About this task:
The answer must be every record below, repeated exactly.

⟨

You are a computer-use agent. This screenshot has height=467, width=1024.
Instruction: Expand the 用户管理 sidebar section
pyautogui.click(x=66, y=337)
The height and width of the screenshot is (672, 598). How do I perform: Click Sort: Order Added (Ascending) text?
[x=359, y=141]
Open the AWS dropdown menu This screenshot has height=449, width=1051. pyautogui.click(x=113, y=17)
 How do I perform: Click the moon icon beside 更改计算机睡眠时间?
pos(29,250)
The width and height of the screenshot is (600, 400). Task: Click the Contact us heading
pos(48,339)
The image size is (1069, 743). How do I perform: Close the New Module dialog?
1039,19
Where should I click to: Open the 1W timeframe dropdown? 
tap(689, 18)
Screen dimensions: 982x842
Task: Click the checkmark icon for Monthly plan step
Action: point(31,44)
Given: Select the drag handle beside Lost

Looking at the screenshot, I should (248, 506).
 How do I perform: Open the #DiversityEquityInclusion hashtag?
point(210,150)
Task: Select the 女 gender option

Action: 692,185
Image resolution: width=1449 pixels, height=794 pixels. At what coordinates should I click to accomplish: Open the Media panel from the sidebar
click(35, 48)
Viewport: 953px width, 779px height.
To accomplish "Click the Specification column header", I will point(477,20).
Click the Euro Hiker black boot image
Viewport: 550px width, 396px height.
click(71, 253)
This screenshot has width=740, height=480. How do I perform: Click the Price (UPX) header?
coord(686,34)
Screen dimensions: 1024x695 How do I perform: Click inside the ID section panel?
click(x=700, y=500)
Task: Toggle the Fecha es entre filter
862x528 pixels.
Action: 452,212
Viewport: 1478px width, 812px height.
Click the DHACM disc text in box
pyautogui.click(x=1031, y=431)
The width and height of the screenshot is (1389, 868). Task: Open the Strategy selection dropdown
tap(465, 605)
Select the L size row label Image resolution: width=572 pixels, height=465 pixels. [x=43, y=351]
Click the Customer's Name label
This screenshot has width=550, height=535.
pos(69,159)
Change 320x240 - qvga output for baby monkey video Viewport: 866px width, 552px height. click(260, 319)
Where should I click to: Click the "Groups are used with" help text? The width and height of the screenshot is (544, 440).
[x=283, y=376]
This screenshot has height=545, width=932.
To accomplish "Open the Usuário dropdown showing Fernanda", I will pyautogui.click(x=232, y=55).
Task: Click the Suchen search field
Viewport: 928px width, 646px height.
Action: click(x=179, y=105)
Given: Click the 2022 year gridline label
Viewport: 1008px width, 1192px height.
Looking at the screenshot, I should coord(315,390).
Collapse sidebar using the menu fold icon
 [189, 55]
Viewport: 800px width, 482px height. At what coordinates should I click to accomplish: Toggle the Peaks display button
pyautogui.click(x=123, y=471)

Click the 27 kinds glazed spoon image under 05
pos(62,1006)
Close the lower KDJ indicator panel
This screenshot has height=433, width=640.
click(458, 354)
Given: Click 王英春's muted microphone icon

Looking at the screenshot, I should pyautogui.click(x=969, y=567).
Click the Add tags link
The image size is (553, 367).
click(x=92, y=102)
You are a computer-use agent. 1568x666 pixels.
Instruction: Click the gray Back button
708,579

⟩

Answer below:
You are a computer-use agent. This screenshot has height=467, width=1024.
Instruction: Expand the 用户管理 sidebar section
pyautogui.click(x=66, y=337)
The height and width of the screenshot is (672, 598). How do I perform: Click Sort: Order Added (Ascending) text?
[x=359, y=141]
Open the AWS dropdown menu This screenshot has height=449, width=1051. pyautogui.click(x=113, y=17)
 How do I perform: Click the moon icon beside 更改计算机睡眠时间?
pos(29,250)
The width and height of the screenshot is (600, 400). Task: Click the Contact us heading
pos(48,339)
The image size is (1069, 743). How do I perform: Close the New Module dialog?
1039,19
Where should I click to: Open the 1W timeframe dropdown? 
tap(689, 18)
Screen dimensions: 982x842
Task: Click the checkmark icon for Monthly plan step
Action: point(31,44)
Given: Select the drag handle beside Lost

Looking at the screenshot, I should (248, 506).
 How do I perform: Open the #DiversityEquityInclusion hashtag?
point(210,150)
Task: Select the 女 gender option

Action: 692,185
Image resolution: width=1449 pixels, height=794 pixels. At what coordinates should I click to accomplish: Open the Media panel from the sidebar
click(35, 48)
Viewport: 953px width, 779px height.
To accomplish "Click the Specification column header", I will point(477,20).
Click the Euro Hiker black boot image
Viewport: 550px width, 396px height.
click(71, 253)
This screenshot has width=740, height=480. How do I perform: Click the Price (UPX) header?
coord(686,34)
Screen dimensions: 1024x695 How do I perform: Click inside the ID section panel?
click(x=700, y=500)
Task: Toggle the Fecha es entre filter
862x528 pixels.
Action: 452,212
Viewport: 1478px width, 812px height.
Click the DHACM disc text in box
pyautogui.click(x=1031, y=431)
The width and height of the screenshot is (1389, 868). Task: Open the Strategy selection dropdown
tap(465, 605)
Select the L size row label Image resolution: width=572 pixels, height=465 pixels. [x=43, y=351]
Click the Customer's Name label
This screenshot has width=550, height=535.
pos(69,159)
Change 320x240 - qvga output for baby monkey video Viewport: 866px width, 552px height. click(260, 319)
Where should I click to: Click the "Groups are used with" help text? The width and height of the screenshot is (544, 440).
[x=283, y=376]
This screenshot has height=545, width=932.
To accomplish "Open the Usuário dropdown showing Fernanda", I will pyautogui.click(x=232, y=55).
Task: Click the Suchen search field
Viewport: 928px width, 646px height.
Action: click(x=179, y=105)
Given: Click the 2022 year gridline label
Viewport: 1008px width, 1192px height.
Looking at the screenshot, I should coord(315,390).
Collapse sidebar using the menu fold icon
 [189, 55]
Viewport: 800px width, 482px height. At what coordinates should I click to accomplish: Toggle the Peaks display button
pyautogui.click(x=123, y=471)

Click the 27 kinds glazed spoon image under 05
pos(62,1006)
Close the lower KDJ indicator panel
This screenshot has height=433, width=640.
click(458, 354)
Given: Click 王英春's muted microphone icon

Looking at the screenshot, I should pyautogui.click(x=969, y=567).
Click the Add tags link
The image size is (553, 367).
click(x=92, y=102)
You are a computer-use agent. 1568x666 pixels.
Instruction: Click the gray Back button
708,579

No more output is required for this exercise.